MEDAN – Pemerintah segera mengevaluasi aturan pajak penghasilan (PPh) bagi kalangan swasta dalam rangka meningkatkan pendanaan riset di Tanah Air. Besaran anggaran riset Rp1,3 trilun pada tahun ini sebagaimana yang masuk pada pos Bantuan Operasional Perguruan Tinggi Negeri (BOPTN) tersebut dinilai belum cukup.
Anggaran riset Indonesia pun tergolong kecil karena hanya sekitar 0,1% dari Produk Domestik Bruto (PDB). Pada 2017, anggaran penelitian di Malaysia sudah mencapai 1,25% dari PDB. Kemudian, China 2,0%, Singapura 2,20%, Jepang 3,60%, Korea Selatan 4,0%, Jerman 2,90%, Swedia 3,20%, dan Amerika Serikat 2,75%.
Menteri Keuangan (Menkeu) Sri Mulyani bertekad anggaran riset terus ditingkatkan agar hasil penelitian juga lebih berkualitas. Namun selama ini anggaran dari pemerintah sangat terbatas.
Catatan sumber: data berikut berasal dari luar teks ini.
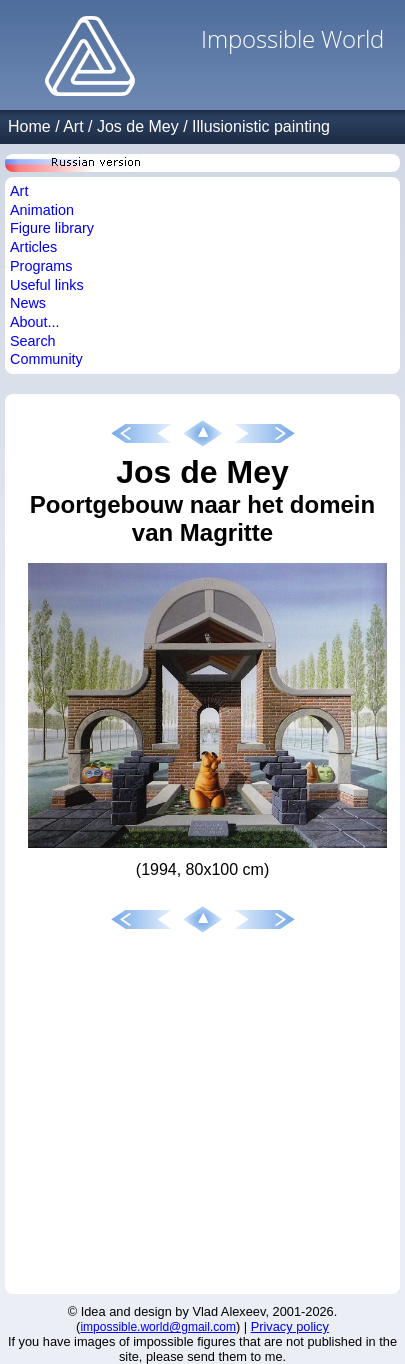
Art (73, 126)
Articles (33, 247)
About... (35, 322)
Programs (41, 266)
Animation (42, 210)
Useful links (47, 285)
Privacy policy (290, 1326)
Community (46, 359)
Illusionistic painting (261, 126)
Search (33, 341)
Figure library (52, 228)
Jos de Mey (138, 126)
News (28, 303)
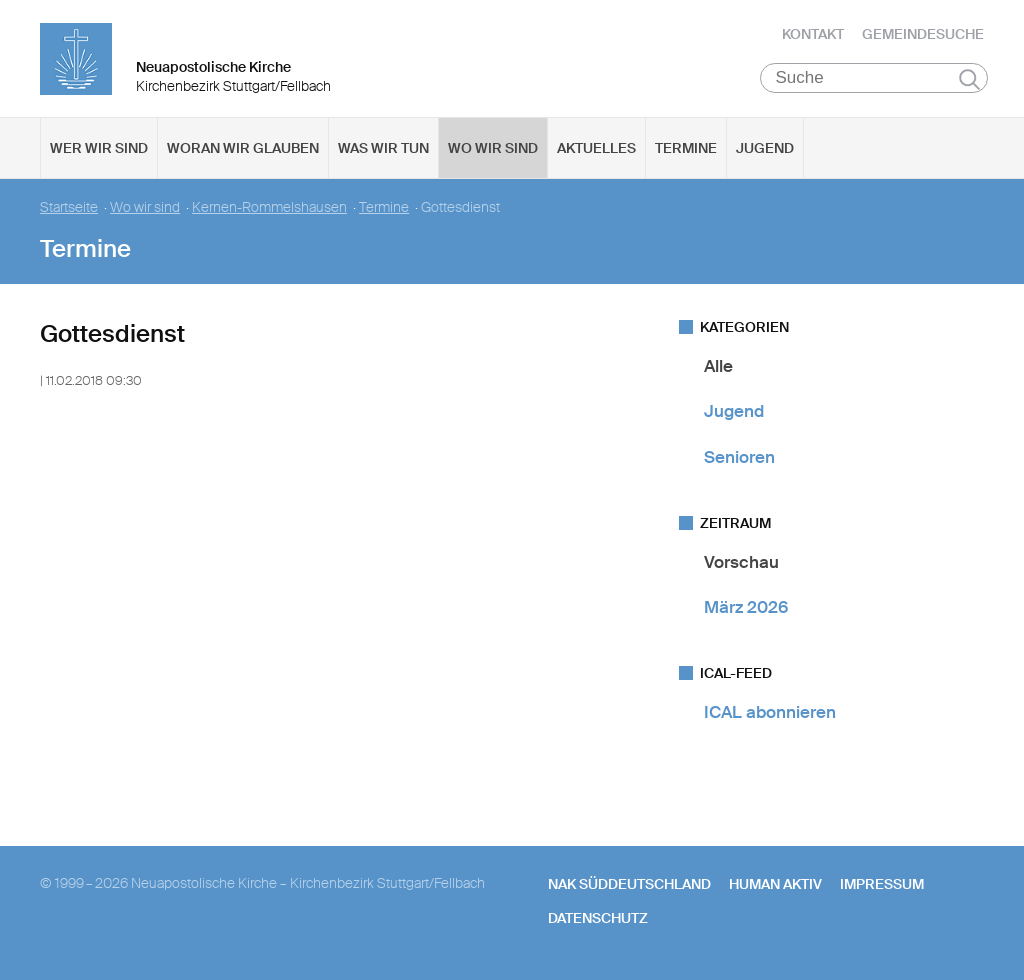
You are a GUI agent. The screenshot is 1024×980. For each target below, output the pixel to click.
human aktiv (775, 887)
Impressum (882, 887)
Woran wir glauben (243, 151)
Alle (718, 369)
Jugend (765, 151)
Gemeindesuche (923, 35)
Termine (686, 151)
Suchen (969, 82)
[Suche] (874, 81)
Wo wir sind (493, 151)
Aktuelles (596, 151)
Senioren (739, 460)
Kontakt (813, 35)
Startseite (69, 210)
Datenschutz (598, 921)
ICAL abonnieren (770, 715)
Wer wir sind (99, 151)
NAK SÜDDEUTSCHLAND (629, 887)
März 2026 (746, 610)
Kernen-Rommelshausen (269, 210)
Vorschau (741, 565)
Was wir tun (383, 151)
Untuk itu pelibatan kalangan swasta seperti dari sektor industri sangat dibutuhkan. Pihak swasta cukup berkepentingan karena riset akan banyak memberikan kemanfaatan pada usaha-usaha mereka.
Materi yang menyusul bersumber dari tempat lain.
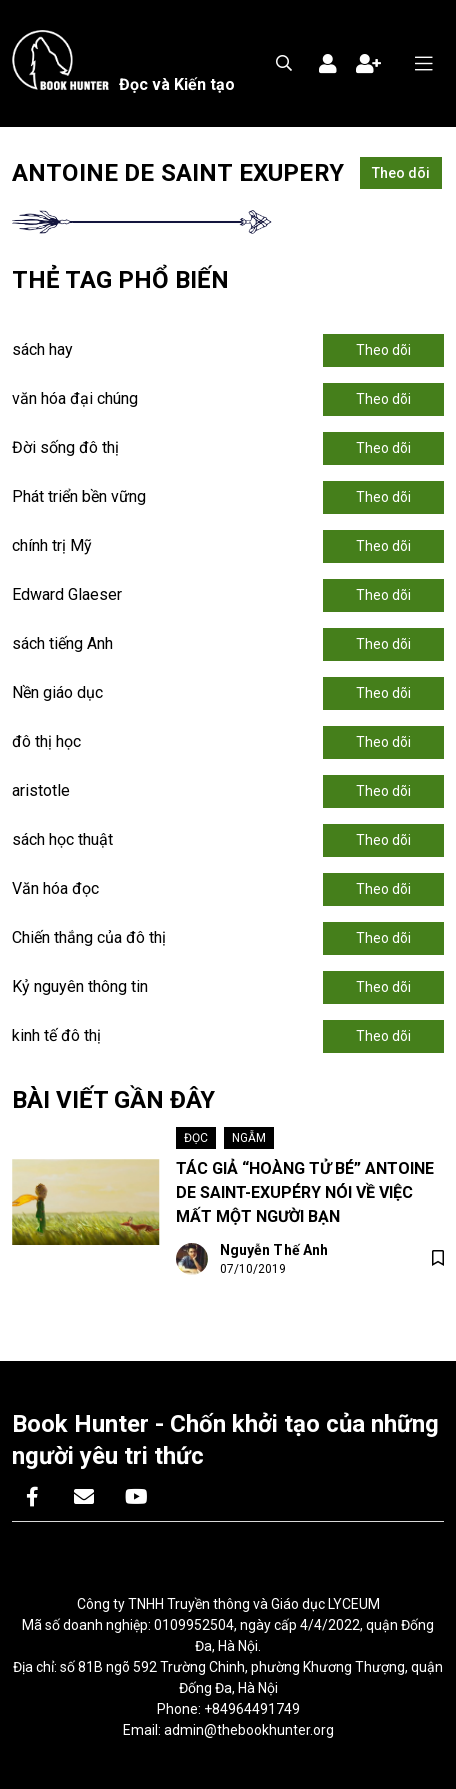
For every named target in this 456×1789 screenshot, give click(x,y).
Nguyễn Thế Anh (274, 1250)
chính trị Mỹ (52, 545)
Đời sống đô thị (65, 447)
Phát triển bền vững (79, 496)
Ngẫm (249, 1138)
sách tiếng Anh (62, 643)
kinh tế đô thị (56, 1035)
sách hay (42, 349)
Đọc (196, 1138)
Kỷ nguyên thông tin (80, 986)
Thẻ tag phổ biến (120, 280)
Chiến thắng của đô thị (89, 937)
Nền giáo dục (57, 692)
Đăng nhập (328, 64)
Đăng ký (368, 64)
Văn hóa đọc (55, 888)
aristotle (41, 790)
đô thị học (46, 741)
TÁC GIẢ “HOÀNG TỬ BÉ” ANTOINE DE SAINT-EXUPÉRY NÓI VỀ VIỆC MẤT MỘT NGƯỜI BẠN (305, 1192)
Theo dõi (401, 173)
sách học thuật (62, 839)
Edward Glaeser (67, 594)
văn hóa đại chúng (75, 398)
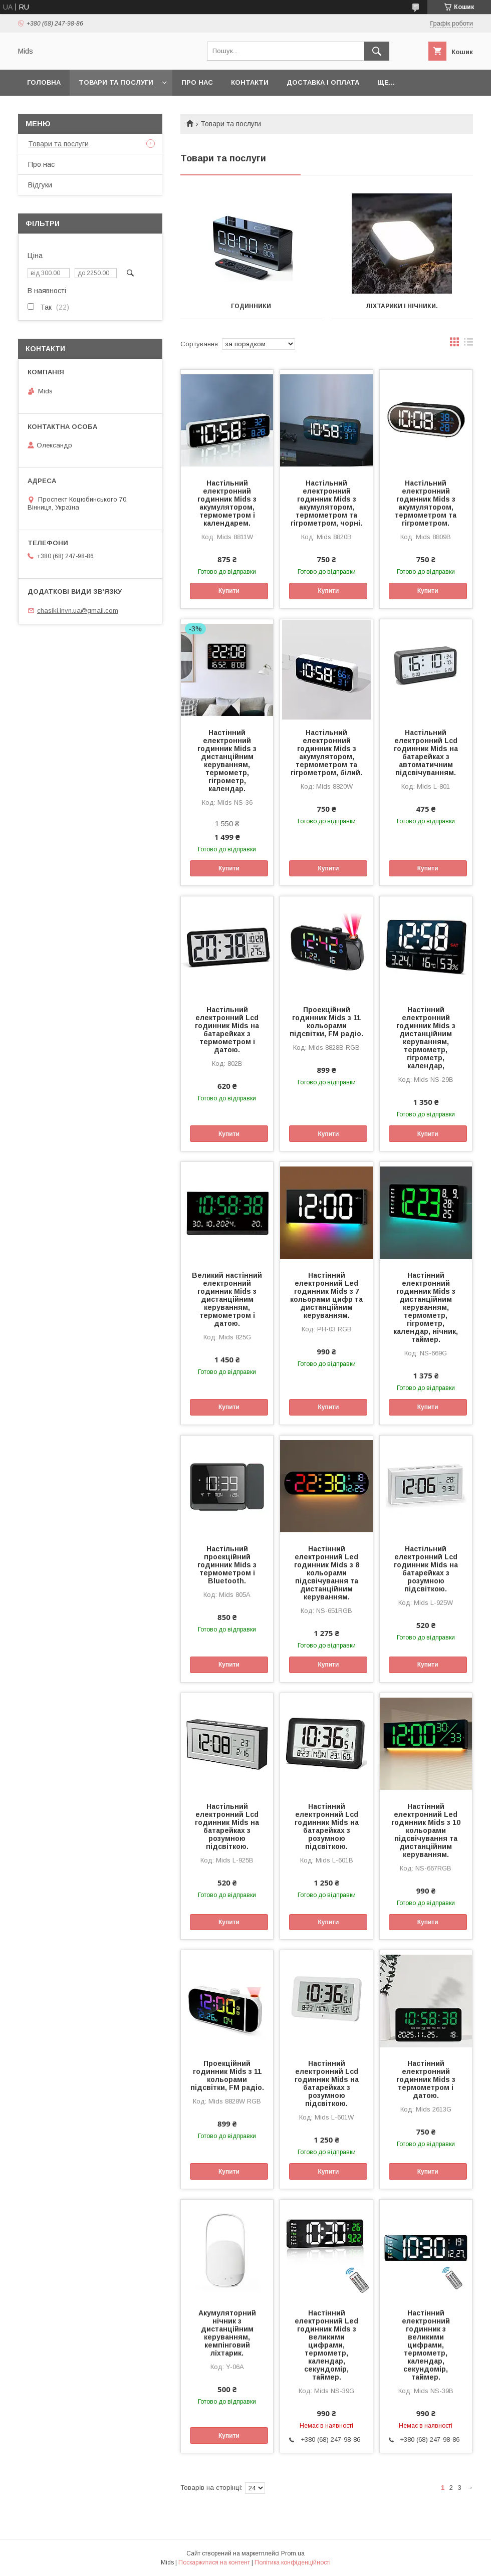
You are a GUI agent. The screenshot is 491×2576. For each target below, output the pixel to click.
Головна (44, 82)
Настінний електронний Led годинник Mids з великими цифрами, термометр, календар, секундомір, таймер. (326, 2345)
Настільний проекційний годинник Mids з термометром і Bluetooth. (227, 1565)
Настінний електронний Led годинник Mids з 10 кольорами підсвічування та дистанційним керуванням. (425, 1830)
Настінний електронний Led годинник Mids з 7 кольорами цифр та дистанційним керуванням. (326, 1295)
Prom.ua (293, 2553)
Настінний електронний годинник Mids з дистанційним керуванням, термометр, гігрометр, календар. (227, 761)
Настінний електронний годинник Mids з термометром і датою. (425, 2079)
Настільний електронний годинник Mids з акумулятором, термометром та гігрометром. (425, 503)
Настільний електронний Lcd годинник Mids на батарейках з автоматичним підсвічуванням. (426, 753)
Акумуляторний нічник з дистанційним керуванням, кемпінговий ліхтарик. (227, 2333)
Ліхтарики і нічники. (402, 306)
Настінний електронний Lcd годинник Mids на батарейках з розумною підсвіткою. (327, 1826)
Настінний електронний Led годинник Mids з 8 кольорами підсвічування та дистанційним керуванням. (326, 1573)
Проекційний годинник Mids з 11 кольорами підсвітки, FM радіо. (326, 1022)
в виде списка (468, 344)
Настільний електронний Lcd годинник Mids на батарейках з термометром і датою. (227, 1030)
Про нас (197, 82)
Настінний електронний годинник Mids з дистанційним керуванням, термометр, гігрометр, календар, (425, 1038)
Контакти (250, 82)
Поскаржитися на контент (214, 2562)
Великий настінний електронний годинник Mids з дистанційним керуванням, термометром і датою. (227, 1299)
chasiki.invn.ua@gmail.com (77, 610)
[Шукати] (376, 51)
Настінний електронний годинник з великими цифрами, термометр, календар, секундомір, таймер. (426, 2345)
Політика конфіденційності (293, 2562)
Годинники (251, 306)
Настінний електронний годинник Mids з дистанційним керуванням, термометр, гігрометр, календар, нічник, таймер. (425, 1307)
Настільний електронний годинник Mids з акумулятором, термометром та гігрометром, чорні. (326, 503)
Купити (228, 590)
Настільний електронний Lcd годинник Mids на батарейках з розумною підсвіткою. (426, 1569)
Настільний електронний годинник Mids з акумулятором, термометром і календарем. (227, 503)
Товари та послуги (116, 82)
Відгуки (40, 185)
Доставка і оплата (323, 82)
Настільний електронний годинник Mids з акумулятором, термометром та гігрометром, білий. (326, 753)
Selama ini sebenarnya pemerintah sudah memberi kebijakan khusus seperti memberikan insentif bagi kalangan swasta yang ikut dalam pendanaan riset.
“Mereka (swasta) melakukan riset bisa dibiayakan sehingga mengurangi pajak yang harus mereka bayarkan. Ini sudah ada dalam UU PPh sebelumnya,” kata ujar Sri Mulyani usai menjadi pembicara utama pada Rakernas 2018 Kementerian Riset Teknologi dan Pendidikan Tinggi (Kemristekdikti) di Universitas Sumatera Utara (USU), Medan, kemarin.
Melihat dana riset yang belum ideal saat ini, pihaknya akan mengevaluasi kebijakan ini. Jika diketahui anggaran masih tidak cukup, menurut dia, berarti perlu melakukan evaluasi lebih lanjut bagaimana agar partisipasi swasta ditingkatkan terutama dalam riset-riset yang banyak mengembangkan suatu produk. “Itu yang perlu kita lakukan pada saat kita perlu melakukan review UU PPh. Namun kalau peraturannya di bawah UU, kita juga bisa melakukannya,” ujarnya.
Menteri Riset Teknologi dan Pendidikan Tinggi (Menristekdikti) Mohamad Nasir menilai riset memang bisa dibiayakan sehingga mengurangi pajak dengan model double tax deduction. “Menkeu sudah minta data perusahaan mana yang minta double tax deduction?, dia mau evaluasi lagi,” katanya.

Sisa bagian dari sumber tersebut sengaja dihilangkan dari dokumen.